Exercise:
The result must match the data exactly, line for line.

[Stored data entries]
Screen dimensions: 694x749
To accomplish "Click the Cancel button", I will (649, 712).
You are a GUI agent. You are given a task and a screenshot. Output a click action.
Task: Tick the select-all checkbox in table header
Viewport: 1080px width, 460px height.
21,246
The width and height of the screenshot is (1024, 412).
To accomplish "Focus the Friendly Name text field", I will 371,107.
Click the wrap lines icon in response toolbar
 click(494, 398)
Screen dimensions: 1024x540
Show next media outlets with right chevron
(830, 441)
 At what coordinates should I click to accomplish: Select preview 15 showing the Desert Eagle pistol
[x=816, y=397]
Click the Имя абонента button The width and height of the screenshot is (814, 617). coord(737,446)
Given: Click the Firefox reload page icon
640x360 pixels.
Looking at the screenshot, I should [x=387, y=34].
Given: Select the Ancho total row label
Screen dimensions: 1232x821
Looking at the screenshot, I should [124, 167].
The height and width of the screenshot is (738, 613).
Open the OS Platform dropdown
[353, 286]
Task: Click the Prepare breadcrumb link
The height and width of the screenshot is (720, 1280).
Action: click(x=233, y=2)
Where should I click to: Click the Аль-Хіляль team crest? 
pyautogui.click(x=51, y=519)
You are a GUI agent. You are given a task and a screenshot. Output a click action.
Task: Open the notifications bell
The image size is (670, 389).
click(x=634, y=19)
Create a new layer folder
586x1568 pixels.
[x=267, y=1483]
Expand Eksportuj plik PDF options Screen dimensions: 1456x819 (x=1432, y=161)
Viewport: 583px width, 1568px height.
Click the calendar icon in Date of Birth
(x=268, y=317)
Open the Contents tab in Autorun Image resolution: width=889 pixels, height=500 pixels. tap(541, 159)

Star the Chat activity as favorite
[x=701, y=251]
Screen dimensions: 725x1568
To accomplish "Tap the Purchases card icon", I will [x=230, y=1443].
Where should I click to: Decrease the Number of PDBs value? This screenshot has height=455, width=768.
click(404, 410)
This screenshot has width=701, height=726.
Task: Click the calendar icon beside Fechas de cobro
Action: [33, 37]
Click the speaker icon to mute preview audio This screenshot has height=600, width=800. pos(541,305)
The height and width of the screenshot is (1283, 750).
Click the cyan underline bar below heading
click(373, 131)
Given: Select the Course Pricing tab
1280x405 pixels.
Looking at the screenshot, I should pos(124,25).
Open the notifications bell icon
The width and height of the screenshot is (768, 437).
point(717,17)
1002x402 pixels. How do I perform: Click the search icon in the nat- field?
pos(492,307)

Expected output:
Screen dimensions: 694x749
To accomplish "Click the Cancel button", I will (649, 712).
You are a GUI agent. You are given a task and a screenshot. Output a click action.
Task: Tick the select-all checkbox in table header
Viewport: 1080px width, 460px height.
21,246
The width and height of the screenshot is (1024, 412).
To accomplish "Focus the Friendly Name text field", I will 371,107.
Click the wrap lines icon in response toolbar
 click(494, 398)
Screen dimensions: 1024x540
Show next media outlets with right chevron
(830, 441)
 At what coordinates should I click to accomplish: Select preview 15 showing the Desert Eagle pistol
[x=816, y=397]
Click the Имя абонента button The width and height of the screenshot is (814, 617). coord(737,446)
Given: Click the Firefox reload page icon
640x360 pixels.
Looking at the screenshot, I should [x=387, y=34].
Given: Select the Ancho total row label
Screen dimensions: 1232x821
Looking at the screenshot, I should [124, 167].
The height and width of the screenshot is (738, 613).
Open the OS Platform dropdown
[353, 286]
Task: Click the Prepare breadcrumb link
The height and width of the screenshot is (720, 1280).
Action: click(x=233, y=2)
Where should I click to: Click the Аль-Хіляль team crest? 
pyautogui.click(x=51, y=519)
You are a GUI agent. You are given a task and a screenshot. Output a click action.
Task: Open the notifications bell
The image size is (670, 389).
click(x=634, y=19)
Create a new layer folder
586x1568 pixels.
[x=267, y=1483]
Expand Eksportuj plik PDF options Screen dimensions: 1456x819 (x=1432, y=161)
Viewport: 583px width, 1568px height.
Click the calendar icon in Date of Birth
(x=268, y=317)
Open the Contents tab in Autorun Image resolution: width=889 pixels, height=500 pixels. tap(541, 159)

Star the Chat activity as favorite
[x=701, y=251]
Screen dimensions: 725x1568
To accomplish "Tap the Purchases card icon", I will [x=230, y=1443].
Where should I click to: Decrease the Number of PDBs value? This screenshot has height=455, width=768.
click(404, 410)
This screenshot has width=701, height=726.
Task: Click the calendar icon beside Fechas de cobro
Action: [33, 37]
Click the speaker icon to mute preview audio This screenshot has height=600, width=800. pos(541,305)
The height and width of the screenshot is (1283, 750).
Click the cyan underline bar below heading
click(373, 131)
Given: Select the Course Pricing tab
1280x405 pixels.
Looking at the screenshot, I should pos(124,25).
Open the notifications bell icon
The width and height of the screenshot is (768, 437).
point(717,17)
1002x402 pixels. How do I perform: Click the search icon in the nat- field?
pos(492,307)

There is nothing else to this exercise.